Friday, May 1, 2015

Spring at the Great Swamp National Wildlife Refuge



Spring is a popular time to visit New Jersey's Great Swamp National Wildlife Refuge.

Although it is just 26 miles from New York City’s Times Square, the refuge consists of 7,768 acres of varied habitats, and the refuge has become an important resting and feeding area for more than 244 species of birds. Fox, deer, muskrat, fish, and a wide variety of wildflowers and plants can be found on the refuge.

People are encouraged to observe, study, photograph and walk with nature in designated public areas. The best times for observing wildlife are early in the morning and late afternoon. Because of large number of visitors in the spring and fall, wildlife viewing on Sundays is often crowded.

The refuge has close to 11 1/2 miles of foot access trails, with varying difficulty from which wildlife can be viewed.
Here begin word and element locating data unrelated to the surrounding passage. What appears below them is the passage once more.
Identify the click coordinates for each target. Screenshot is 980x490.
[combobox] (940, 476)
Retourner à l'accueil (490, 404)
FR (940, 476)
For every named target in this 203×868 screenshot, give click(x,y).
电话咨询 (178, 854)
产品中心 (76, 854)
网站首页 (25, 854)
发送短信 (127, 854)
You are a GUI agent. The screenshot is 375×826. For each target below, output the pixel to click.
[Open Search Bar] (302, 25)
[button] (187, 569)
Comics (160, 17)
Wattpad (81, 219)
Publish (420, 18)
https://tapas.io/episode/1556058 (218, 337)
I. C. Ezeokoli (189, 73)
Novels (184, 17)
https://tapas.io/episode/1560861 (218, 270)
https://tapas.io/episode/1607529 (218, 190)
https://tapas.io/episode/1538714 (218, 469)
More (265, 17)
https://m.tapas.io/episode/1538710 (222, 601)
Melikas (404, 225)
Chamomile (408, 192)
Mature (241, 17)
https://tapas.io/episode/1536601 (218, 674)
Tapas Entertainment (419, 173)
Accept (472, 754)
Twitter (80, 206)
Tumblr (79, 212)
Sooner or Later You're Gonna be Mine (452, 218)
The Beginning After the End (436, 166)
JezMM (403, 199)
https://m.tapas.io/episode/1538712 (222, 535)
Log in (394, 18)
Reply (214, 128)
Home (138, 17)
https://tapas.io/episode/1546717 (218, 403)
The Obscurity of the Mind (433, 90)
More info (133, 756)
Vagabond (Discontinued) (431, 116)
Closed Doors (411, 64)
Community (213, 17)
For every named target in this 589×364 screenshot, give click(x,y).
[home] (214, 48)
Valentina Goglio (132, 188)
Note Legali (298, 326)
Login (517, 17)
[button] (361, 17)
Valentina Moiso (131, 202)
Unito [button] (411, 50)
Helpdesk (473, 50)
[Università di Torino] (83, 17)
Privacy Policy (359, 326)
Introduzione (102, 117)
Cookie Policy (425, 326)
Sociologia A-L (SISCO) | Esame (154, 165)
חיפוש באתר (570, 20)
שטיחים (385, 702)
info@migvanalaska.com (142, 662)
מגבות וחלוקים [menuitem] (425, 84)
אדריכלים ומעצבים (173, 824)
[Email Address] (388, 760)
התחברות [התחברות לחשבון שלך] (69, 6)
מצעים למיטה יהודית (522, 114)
There are also three wildlife observation blinds and one wildlife overlook. Pleasant Plains Road is a good place to view wildlife from your vehicle.

The Great Swamp National Wildlife Refuge also recommends that you visit nearby the Raptor Trust (for information please call 908-647-8211), the Somerset County Environmental Educational Center (for information please call 908-766-2489) and the Morris County Outdoor Education Center (for information please call 973-635-6629). There is also the Watchung Reservation, Morristown Historical Park, Sherman Hoffman Aubudon Center and several other outdoor recreation areas located close to the Great Swamp National Wildlife Refuge.

Red Fox kit - Photo by Matt Sullivan
Know Before You Go
  • The Great Swamp National Wildlife Refuge is open year-round from dawn to dusk, seven days a week. Occasionally, the refuge is closed due to special events or hazardous weather conditions (e.g. flooding/snow). Call ahead to insure they are open: 973-425-1222.
  • You should start your visit at the Helen C Fenske Visitor Center Thursday-Friday 12am-4pm or Saturday-Sunday 10am-4pm to orient yourself to the refuge. There you can learn the history and find where the wildlife hotspot of the day is. 
  • While out on the refuge, waterproof footgear or old sneakers are recommended during most seasons in the Wilderness Area. Mosquitoes, ticks, and deer flies may be numerous from May to September throughout the refuge, so insect repellent and protective clothing are advisable. Ticks can transmit Lyme disease, which has been found in the area.